I noticed that, among OCaml programmers I know, some of them always use polymorphic variants (variants that are not declared, prefixed with a backquote), while other ones never use polymorphic variants, and prefer variants declared in types.
Except for performance reasons (polymorphic variants are currently compiled less efficiently than simple variants), how do expert OCaml developers choose between them ?
My usage can be divided into the following 5 categories. 1. interface 2. modularity 3. legibility 4. brevity 5. tricks
- If the variant type is only internal to the module, I use regular variants, because as you said they are compiled more efficiently.

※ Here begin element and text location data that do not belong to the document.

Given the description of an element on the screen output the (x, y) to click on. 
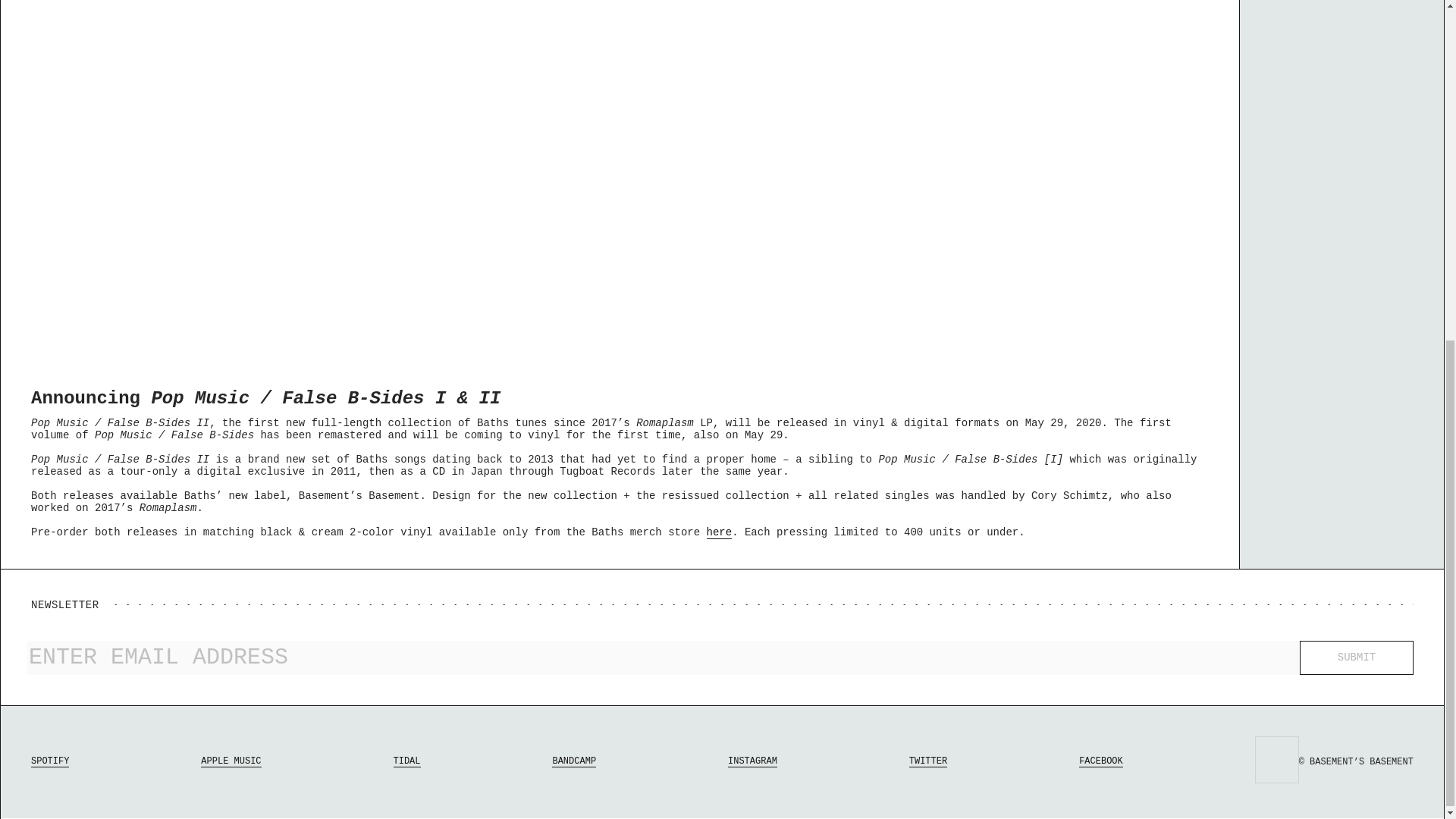
FACEBOOK (1100, 761)
APPLE MUSIC (230, 761)
Submit (1356, 657)
INSTAGRAM (752, 761)
here (719, 532)
Submit (1356, 657)
TWITTER (927, 761)
TIDAL (406, 761)
SPOTIFY (49, 761)
BANDCAMP (573, 761)
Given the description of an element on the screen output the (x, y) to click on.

- If the variant type is exported in the interface and I feel that some cases could appear in other modules but it wouldn't necessarily make sense to make them dependend on the module, I use polymorphic variants because they are not tied to the module namespace system. Examples: the encoding type type of
Xmlm
. Also having the signal type as a variant type means you can develop modules using the same idea for XML processing without introducing a dependency on Xmlm
.
- If the variant type is exported in the interface I find it sometimes too verbose to use regular variants when values of the variant type are given to functions of the module. Example: the version type of
Uuidm
. Instead of having to write Uuidm.create Uuidm.V4
you can simply write Uuidm.create `V4
, which is as clear and less verbose.
- Sometimes a particular function may return different cases. If these cases are only used by this function I declare the function type in the interface without having to introduce a type definition. For example
parse : string -> [`Error of string | `Ok of t]
- Polymorphic variants and their subtyping allow you enforce invariants statically with phantom types. Besides the possibility of defining them incrementally can be useful, both for enforcing invariants statically and for documentation purposes.
Finally I sometimes use polymorphic variants in the implementation of a module according to 4. but without them showing up in the interface. I discourage this usage unless you declare the polymorphic variants and close them because it weakens the static typing discipline.
The only reason why I use polymorphic variants in most module interfaces is to work around the naming issues of classic variants.
If the following could work, polymorphic variants would no longer be useful in a majority of cases:
type t1 = String of string | Int of int | Bool of bool | List of t1 list
type t2 = String of string | Int of int | Other
let simplify x =
match (x : t1) with
String s -> String s
| Int n -> Int n
| Bool _
| List _ -> Other
2014-02-21 Update: the code above is now valid in OCaml 4.01. Hurray!
It's not true that polymorphic variants are always less efficient. Using Martin's example:
type base = [`String of string | `Int of int]
type t1 = [base | `Bool of bool | `List of t1 list]
type t2 = [base | `Other]
let simplify (x:t1):t2 = match x with
| #base as b -> b
| `Bool _ | `List _ -> `Other
To do this with standard variants requires two distinct types and a complete recoding, with polymorphic variants the base case is physically invariant. This feature really comes into its own when using open recursion for term rewriting:
type leaf = [`String of string | `Int of int]
type 'b base = [leaf | `List of 'b list]
type t1 = [t1 base | `Bool of bool ]
type t2 = [t2 base | `Other]
let rec simplify (x:t1):t2 = match x with
| #leaf as x -> x
| `List t -> `List (List.map simplify t)
| `Bool _ -> `Other
and the advantages are even greater when the rewriting functions are also factored with open recursion.
Unfortunately Ocaml's Hindley-Milner type inference is not strong enough to do this kind of thing without explicit typing, which requires careful factorisation of the types, which in turn makes proto-typing difficult. Additionally, explicit coercions are sometimes required.
The big downside of this technique is that for terms with multiple parameters, one soon ends up with a rather confusing combinatorial explosion of types, and in the end it is easier to give up on static enforcement and use a kitchen sink type with wildcards and exceptions (i.e. dynamic typing).